● **AIM**
Lay out the items from the line containing "Task: Open the" up to and including the line containing "The height and width of the screenshot is (249, 497)." as a Markdown table with the columns Row and Line. Skip blank lines and leave the pictures out.
::::::::
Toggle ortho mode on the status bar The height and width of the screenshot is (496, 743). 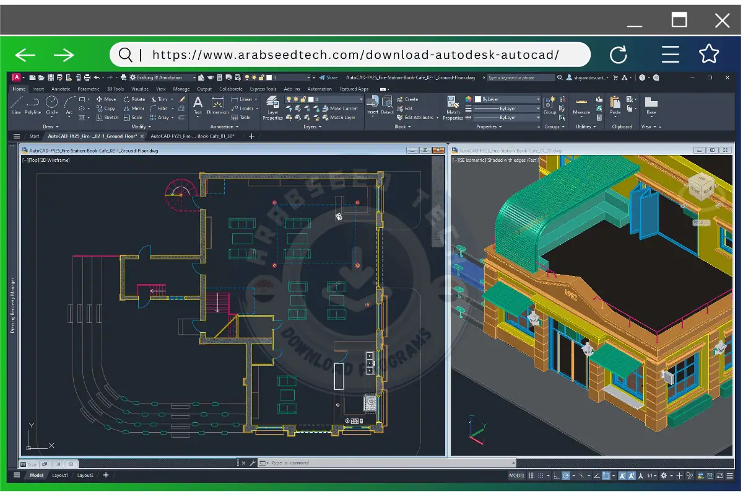556,475
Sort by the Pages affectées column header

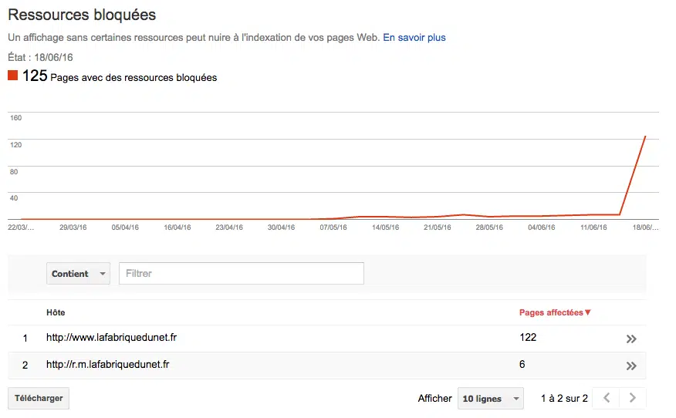551,312
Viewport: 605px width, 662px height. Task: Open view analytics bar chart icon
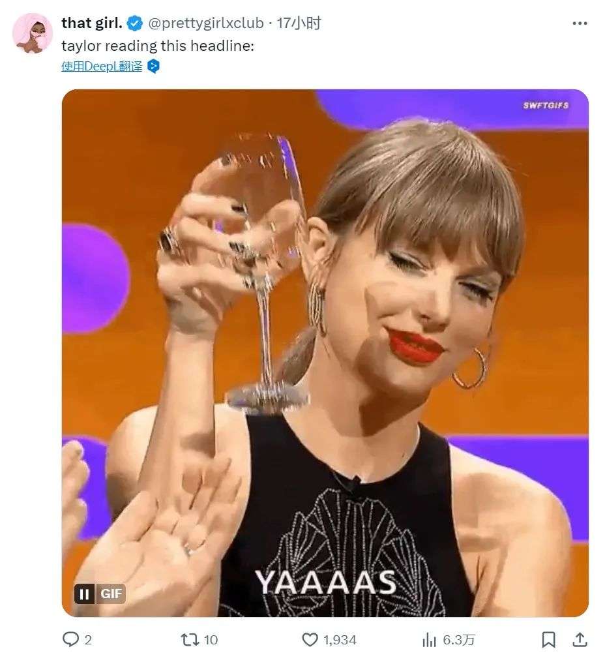pyautogui.click(x=429, y=639)
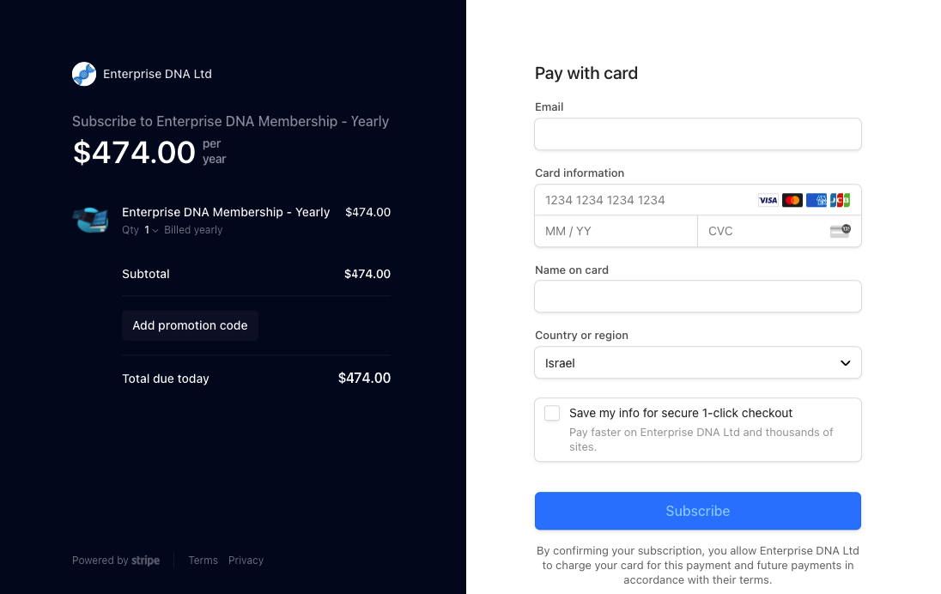Click the CVC card hint icon
This screenshot has width=941, height=594.
point(841,231)
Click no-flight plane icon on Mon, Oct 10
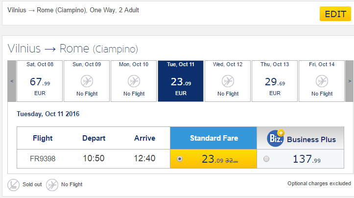Viewport: 354px width, 198px height. click(134, 80)
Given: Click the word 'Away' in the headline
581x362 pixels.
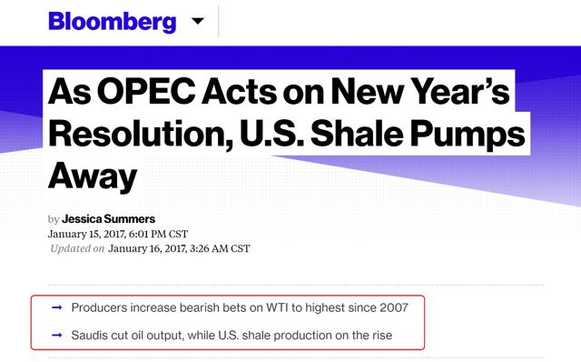Looking at the screenshot, I should (93, 176).
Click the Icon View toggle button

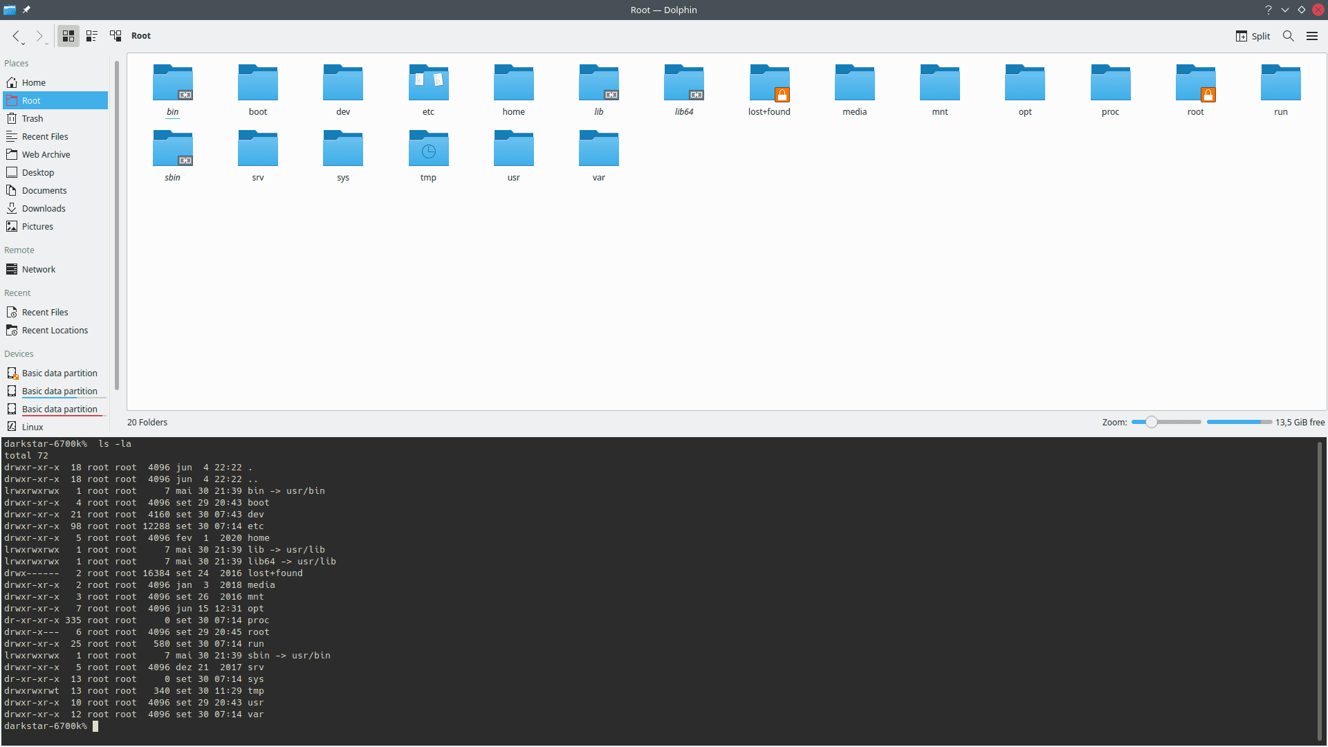click(68, 35)
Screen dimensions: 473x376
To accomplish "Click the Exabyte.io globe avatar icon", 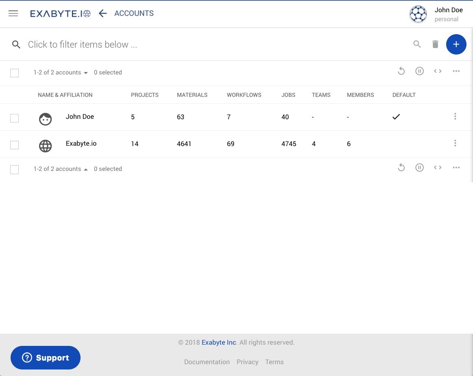I will tap(45, 146).
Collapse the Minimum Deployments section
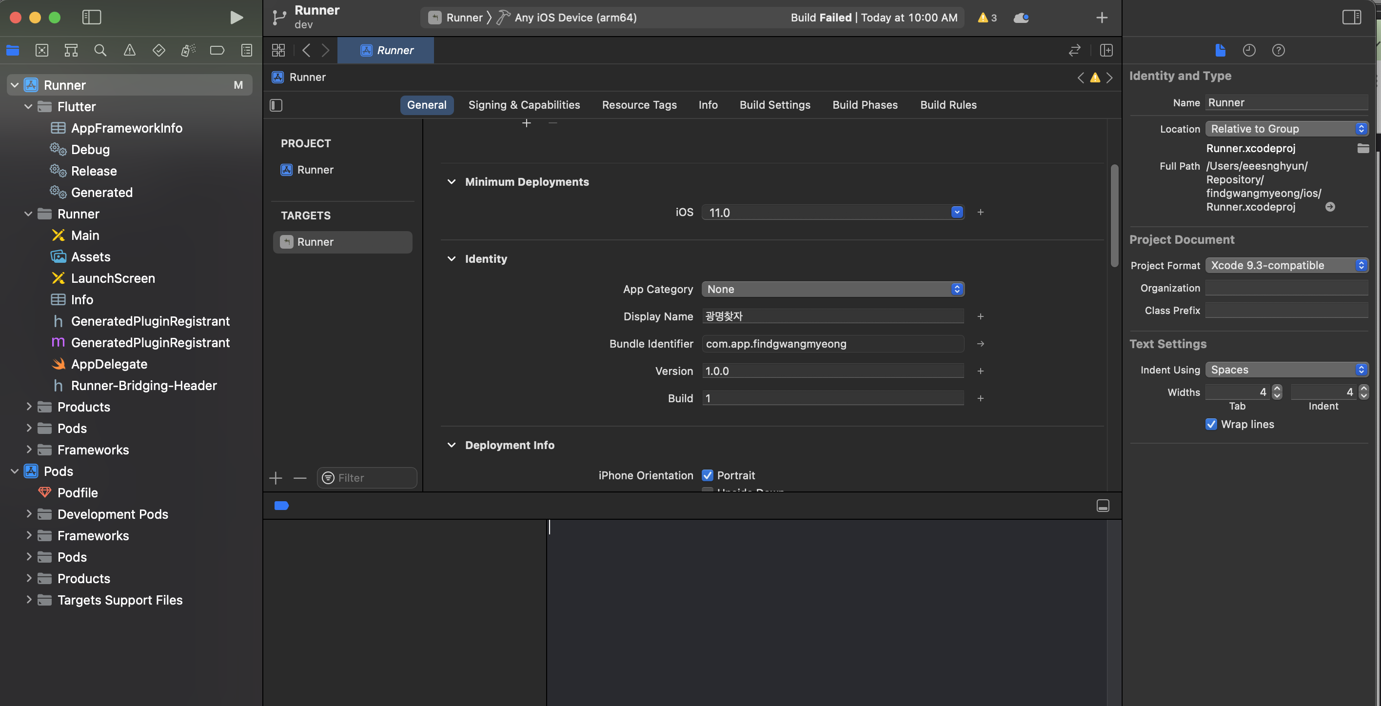The image size is (1381, 706). [x=451, y=182]
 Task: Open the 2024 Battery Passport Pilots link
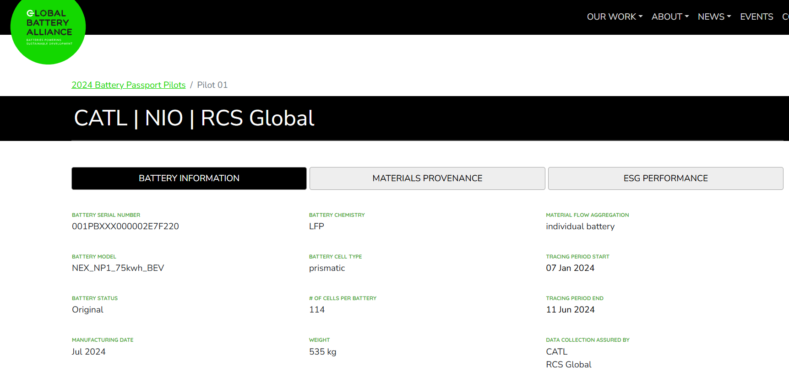coord(129,85)
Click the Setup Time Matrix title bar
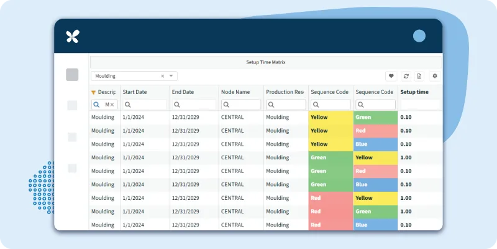The height and width of the screenshot is (249, 497). tap(266, 62)
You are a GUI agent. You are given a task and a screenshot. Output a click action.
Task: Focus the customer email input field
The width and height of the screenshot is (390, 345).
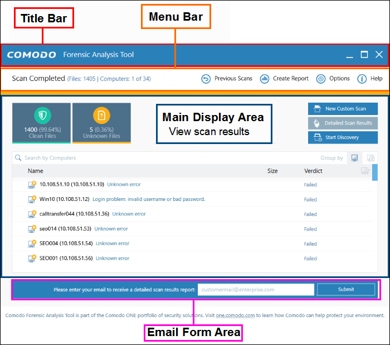[256, 290]
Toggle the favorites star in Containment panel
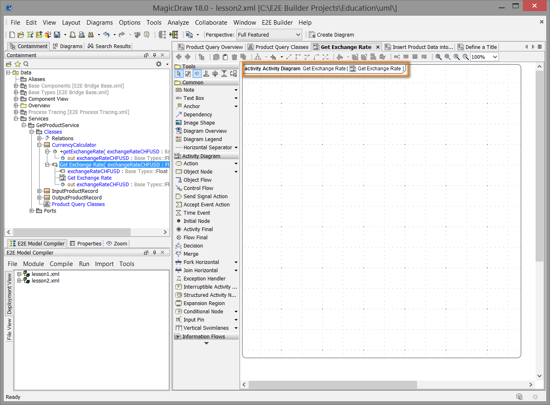 [x=18, y=64]
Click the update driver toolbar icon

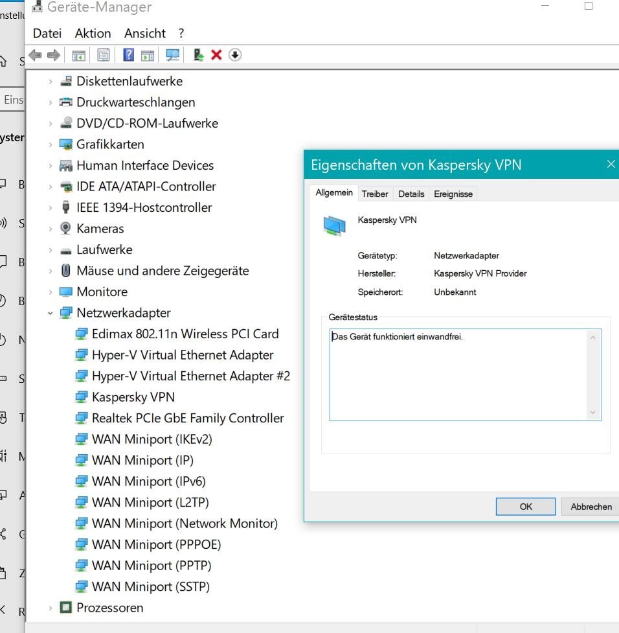(x=199, y=55)
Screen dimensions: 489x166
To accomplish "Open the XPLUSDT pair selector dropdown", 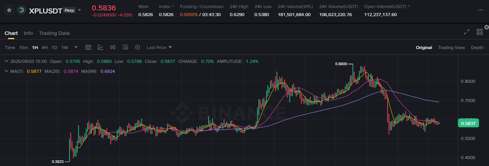I will pos(80,10).
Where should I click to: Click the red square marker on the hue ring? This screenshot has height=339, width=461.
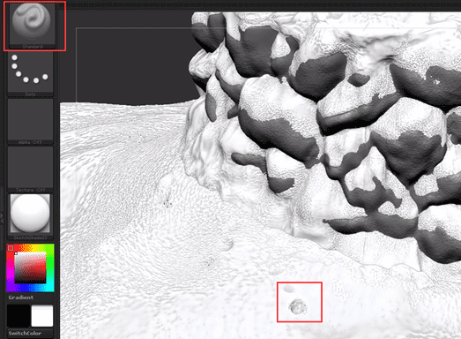click(x=11, y=248)
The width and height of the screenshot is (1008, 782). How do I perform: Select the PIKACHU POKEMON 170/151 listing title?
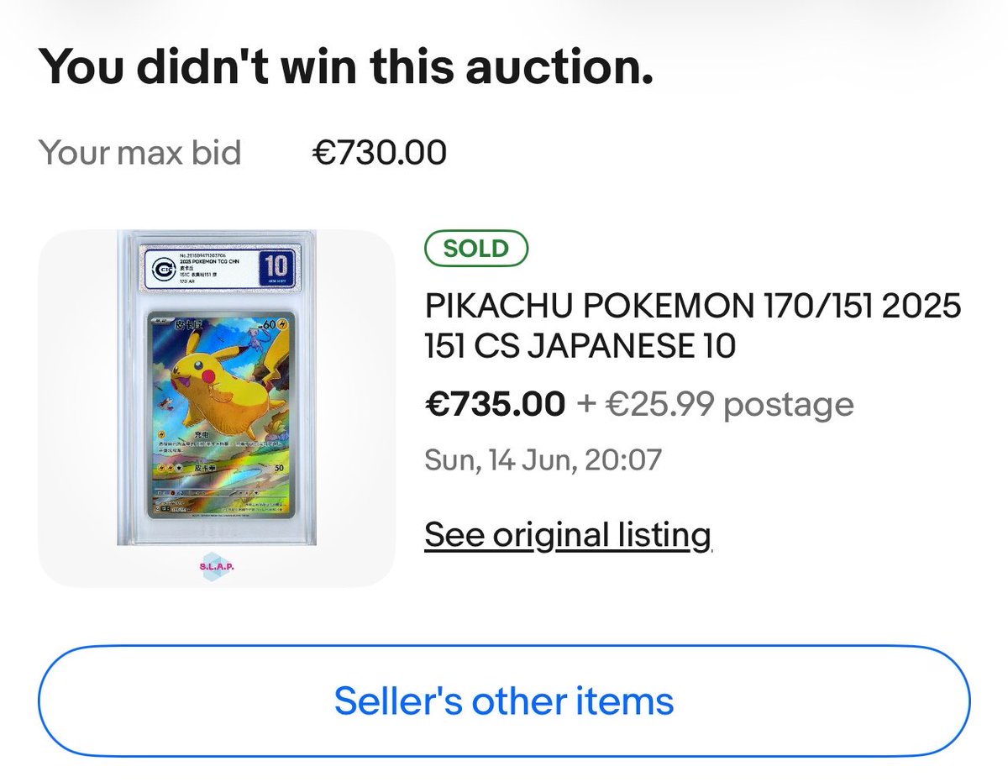[693, 326]
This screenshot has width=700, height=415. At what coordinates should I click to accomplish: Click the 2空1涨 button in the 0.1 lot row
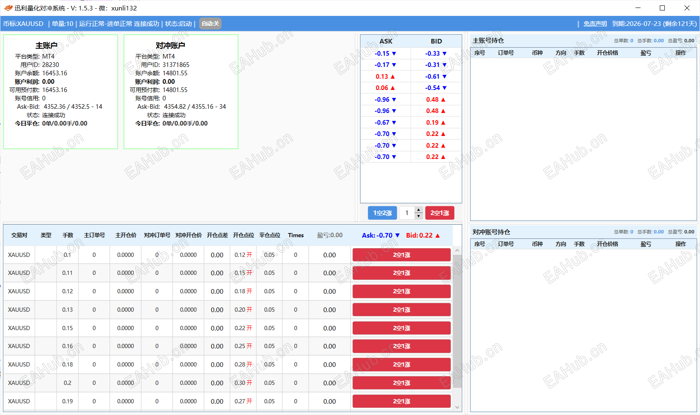401,255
::::::::
● **COMPLETE RESPONSE**
| Row | Line |
|---|---|
| 1 |  Task: Open the 2024 Battery Passport Pilots link |
| 2 | coord(129,85) |
| 3 | Click the Setup Time Matrix title bar |
| 4 | The height and width of the screenshot is (249, 497). tap(266, 62) |